> [Ejercicio propuesto]: Repite, por favor, las líneas de los registros que van desde la que contiene "Find the location of a particular element. This" hasta la que contiene "coordinates (1849, 606).", ambas incluidas.

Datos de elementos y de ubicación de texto
··········
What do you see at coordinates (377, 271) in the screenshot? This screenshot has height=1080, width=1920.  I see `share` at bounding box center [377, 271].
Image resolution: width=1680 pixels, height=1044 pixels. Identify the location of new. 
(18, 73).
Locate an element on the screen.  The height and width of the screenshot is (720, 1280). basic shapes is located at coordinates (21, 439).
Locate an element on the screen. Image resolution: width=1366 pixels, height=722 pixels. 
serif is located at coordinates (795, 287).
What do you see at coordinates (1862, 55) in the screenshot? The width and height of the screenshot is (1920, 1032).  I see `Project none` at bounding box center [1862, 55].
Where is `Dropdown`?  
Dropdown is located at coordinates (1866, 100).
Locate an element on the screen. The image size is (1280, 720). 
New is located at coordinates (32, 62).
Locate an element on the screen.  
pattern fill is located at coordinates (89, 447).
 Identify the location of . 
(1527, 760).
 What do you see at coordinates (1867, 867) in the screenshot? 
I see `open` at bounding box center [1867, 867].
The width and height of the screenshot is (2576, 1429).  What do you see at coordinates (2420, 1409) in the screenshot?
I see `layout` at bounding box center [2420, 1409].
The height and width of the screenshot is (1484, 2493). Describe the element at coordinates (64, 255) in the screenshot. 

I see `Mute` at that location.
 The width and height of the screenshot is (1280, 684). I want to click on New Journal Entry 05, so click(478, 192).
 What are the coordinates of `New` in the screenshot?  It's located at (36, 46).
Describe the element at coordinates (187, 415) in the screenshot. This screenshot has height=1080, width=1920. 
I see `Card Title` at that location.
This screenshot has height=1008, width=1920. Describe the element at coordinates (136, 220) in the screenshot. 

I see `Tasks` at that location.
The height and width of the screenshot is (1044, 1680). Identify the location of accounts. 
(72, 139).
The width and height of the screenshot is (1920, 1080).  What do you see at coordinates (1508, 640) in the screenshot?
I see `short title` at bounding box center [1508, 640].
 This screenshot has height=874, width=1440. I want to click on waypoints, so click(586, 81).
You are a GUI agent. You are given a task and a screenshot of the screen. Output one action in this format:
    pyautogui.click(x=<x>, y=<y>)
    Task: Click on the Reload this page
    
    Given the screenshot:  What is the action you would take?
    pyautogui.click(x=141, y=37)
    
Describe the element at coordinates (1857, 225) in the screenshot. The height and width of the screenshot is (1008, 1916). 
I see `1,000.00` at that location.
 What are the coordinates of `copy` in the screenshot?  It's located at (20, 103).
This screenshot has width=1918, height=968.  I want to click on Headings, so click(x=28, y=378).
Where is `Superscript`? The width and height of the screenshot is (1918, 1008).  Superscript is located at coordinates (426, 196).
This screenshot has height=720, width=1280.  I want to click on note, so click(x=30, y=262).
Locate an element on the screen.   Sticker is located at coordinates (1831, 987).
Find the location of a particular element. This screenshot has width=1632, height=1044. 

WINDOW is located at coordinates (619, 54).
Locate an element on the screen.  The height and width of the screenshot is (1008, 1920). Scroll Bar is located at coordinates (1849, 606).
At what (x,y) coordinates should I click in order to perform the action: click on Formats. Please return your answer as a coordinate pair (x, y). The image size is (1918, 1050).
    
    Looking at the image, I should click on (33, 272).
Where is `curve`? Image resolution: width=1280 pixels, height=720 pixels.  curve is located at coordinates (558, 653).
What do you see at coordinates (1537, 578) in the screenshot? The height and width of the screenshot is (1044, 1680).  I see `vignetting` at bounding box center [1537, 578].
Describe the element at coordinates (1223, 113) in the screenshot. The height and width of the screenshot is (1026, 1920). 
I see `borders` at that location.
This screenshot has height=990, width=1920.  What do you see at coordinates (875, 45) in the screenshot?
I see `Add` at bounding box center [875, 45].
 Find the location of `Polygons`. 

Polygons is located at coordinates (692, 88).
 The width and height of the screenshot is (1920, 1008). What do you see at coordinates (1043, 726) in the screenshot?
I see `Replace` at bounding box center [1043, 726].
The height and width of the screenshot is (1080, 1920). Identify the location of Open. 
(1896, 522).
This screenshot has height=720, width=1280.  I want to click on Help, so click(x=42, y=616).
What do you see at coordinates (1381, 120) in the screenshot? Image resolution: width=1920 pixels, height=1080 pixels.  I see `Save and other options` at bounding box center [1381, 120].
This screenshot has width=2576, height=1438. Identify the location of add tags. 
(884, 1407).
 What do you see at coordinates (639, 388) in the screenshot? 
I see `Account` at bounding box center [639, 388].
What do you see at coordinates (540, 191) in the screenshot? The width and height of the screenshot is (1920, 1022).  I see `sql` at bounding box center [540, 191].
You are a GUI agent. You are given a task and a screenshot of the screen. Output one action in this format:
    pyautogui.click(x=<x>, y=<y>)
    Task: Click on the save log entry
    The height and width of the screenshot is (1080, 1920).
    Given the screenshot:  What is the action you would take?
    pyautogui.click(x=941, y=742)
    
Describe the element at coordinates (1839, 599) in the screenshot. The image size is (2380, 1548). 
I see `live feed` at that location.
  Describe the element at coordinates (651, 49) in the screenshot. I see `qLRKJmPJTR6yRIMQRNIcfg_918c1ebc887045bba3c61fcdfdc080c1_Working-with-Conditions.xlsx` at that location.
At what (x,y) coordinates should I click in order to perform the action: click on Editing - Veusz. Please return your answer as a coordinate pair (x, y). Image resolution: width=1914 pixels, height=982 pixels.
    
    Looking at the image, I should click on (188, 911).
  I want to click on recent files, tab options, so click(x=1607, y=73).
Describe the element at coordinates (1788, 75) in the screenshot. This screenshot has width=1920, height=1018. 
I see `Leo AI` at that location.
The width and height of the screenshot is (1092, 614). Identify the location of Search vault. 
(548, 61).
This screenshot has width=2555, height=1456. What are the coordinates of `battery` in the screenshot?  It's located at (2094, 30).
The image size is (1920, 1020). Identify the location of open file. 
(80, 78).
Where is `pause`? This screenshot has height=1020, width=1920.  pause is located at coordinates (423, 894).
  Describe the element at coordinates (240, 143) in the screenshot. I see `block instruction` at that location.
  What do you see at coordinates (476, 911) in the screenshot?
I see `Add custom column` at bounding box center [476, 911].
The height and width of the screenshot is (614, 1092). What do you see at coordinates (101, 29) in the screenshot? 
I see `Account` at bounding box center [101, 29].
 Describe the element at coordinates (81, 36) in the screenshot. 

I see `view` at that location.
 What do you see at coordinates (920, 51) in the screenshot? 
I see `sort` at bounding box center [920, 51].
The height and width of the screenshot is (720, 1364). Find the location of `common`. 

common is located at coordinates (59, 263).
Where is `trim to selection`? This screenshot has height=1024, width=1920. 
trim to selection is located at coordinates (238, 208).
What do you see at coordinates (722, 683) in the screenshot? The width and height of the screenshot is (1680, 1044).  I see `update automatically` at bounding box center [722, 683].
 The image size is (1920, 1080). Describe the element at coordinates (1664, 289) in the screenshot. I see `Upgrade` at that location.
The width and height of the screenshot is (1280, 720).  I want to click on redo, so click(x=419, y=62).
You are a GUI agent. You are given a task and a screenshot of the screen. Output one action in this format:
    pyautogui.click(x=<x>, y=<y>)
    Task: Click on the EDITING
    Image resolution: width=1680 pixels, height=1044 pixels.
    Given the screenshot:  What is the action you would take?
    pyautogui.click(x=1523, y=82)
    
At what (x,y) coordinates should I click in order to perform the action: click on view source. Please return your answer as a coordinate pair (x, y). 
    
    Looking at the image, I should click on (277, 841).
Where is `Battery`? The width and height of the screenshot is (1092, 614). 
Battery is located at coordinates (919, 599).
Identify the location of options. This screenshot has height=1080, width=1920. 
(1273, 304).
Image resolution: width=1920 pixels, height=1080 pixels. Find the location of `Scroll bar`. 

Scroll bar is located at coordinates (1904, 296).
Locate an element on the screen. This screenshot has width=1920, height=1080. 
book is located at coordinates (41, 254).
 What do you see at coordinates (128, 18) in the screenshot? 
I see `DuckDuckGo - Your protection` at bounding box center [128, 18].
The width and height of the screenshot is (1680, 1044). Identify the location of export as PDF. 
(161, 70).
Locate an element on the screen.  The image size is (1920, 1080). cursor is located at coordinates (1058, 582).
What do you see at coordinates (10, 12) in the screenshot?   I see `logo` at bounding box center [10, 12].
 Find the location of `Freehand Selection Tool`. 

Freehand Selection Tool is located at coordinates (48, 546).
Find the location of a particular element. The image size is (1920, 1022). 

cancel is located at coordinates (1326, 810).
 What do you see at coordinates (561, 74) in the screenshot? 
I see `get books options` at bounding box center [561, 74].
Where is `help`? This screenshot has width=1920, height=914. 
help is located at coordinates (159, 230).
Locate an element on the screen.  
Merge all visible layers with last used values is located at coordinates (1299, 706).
··········
> [Solución de la tarea]:
Find the location of a particular element. This screenshot has width=1632, height=1044. 

WINDOW is located at coordinates (619, 54).
Locate an element on the screen.  The height and width of the screenshot is (1008, 1920). Scroll Bar is located at coordinates (1849, 606).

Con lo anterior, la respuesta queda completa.